→ Record list
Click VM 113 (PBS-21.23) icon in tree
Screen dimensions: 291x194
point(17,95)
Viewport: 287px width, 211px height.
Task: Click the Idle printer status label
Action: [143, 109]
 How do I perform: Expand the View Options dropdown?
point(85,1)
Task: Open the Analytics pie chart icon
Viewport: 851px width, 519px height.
* * *
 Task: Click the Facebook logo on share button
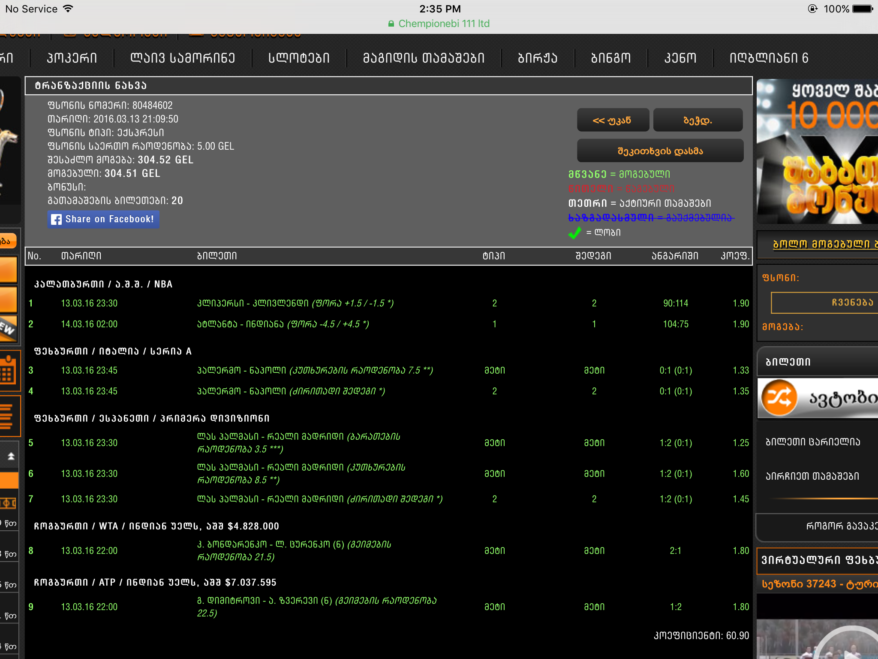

→ Goal of the exercise
Copy the rows word for word, from the line containing "How do I perform: Expand" through the line containing "Viewport: 851px width, 519px height.", with both of those lines included.

→ Response to the exercise
 How do I perform: Expand the View Options dropdown?
point(85,1)
Task: Open the Analytics pie chart icon
Viewport: 851px width, 519px height.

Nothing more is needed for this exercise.